Locally advanced pancreatic cancer is defined as the tumor that has not metastasized but encases the celiac axis or superior mesenteric artery, and represents about 25% of pancreatic cancer cases at presentation [10]. Patients with limited vascular involvement by tumor are considered to have borderline resectable disease and are often treated as locally advanced pancreatic cancer. It is widely accepted that a pancreatic tumor is unresectable when distant metastases are present or there is a local invasion or arterial (celiac trunk, hepatic artery, superior mesenteric artery) or venous (portal vein, superior mesenteric vein) vessels. But reality at the time of surgery may be more complex, and a tumor with no vascular invasion may be found to be nonresectable because of desmoplastic reaction. Expertise of surgeons in radical and revascularization techniques may significantly influence tumor resectability.

Although chemotherapy and radiotherapy are not curative, they may offer some clinical benefits, including shrinkage of the primary tumor, improvement of symptoms, and prolongation of survival. Other options of treatment may include chemotherapy alone to induction chemotherapy followed by chemoradiation. The median survival is limited to 10-12 months, leaving significant room for improvement [10]. The patients with unresectable pancreatic cancer should be considered for inclusion into investigational trials.

Advanced/Metastatic

Gemcitabine, with or without erlotinib, has been the standard chemotherapy in this setting but the benefit is only modest [11, 12]. Because gemcitabine has been considered a standard treatment for advanced pancreatic cancer for the past decade, several randomized trials have tested the combination of gemcitabine plus a second agent, including platinum based agents, topoisomerase inhibitors, taxanes, bevacizumab and cetuximab, as biologically “targeted” agents (Figure 1) [13, 14, 15, 16, 17]. Thus far gemcitabine and erlotinib combination is the only combination therapy in pancreatic cancer to ever demonstrate statistically significant benefits in overall survival, but with modest clinical benefit. Randomized studies of other targeted agents (bevacizumab and cetuximab) have been disappointing.

Recently, a randomized phase III study compared gemcitabine versus 5-fluorouracil plus leucovorin plus irinotecan plus oxaliplatin (FOLFIRINOX) (Figure 2). All of the study endpoints favored FOLFIRINOX: median overall survival (11.1 vs. 6.8 months), median progression-free survival (6.4 vs. 3.3 months) and response rates (31.6% vs. 9.4%). Incidences of grade 3 or 4 neutropenia, febrile neutropenia, thrombocytopenia, diarrhea, and sensory neuropathy, as well as grade 2 alopecia, were significantly higher in the FOLFIRINOX arm. This is the first study to show substantial improvements in survival in advanced pancreatic cancer [18].
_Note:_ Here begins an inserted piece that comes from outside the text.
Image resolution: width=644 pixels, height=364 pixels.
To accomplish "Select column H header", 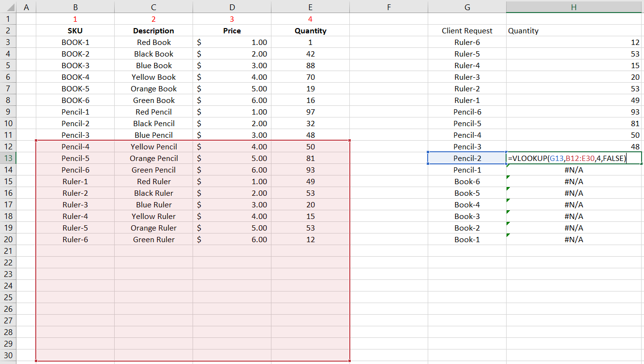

However, it is important to keep in mind this gain occurs with an aggressive multichemotherapy regimen rather than with the addition of targeted therapy as many had hoped for. The efficacy of the regimen is substantial; concerns about toxicity are substantial too. Anecdotally, many oncologists are empirically reducing the doses of this regimen, in particular irinotecan; however, impact on efficacy cannot be assessed and future studies are required to further evaluate the modification in a prospective manner. The use of growth factor support should also reduce the risk for febrile neutropenia. Careful patient selection is extremely important. Only younger and in excellent performance status patients who wish to seek more aggressive treatment should be considered appropriate candidates for FOLFIRINOX.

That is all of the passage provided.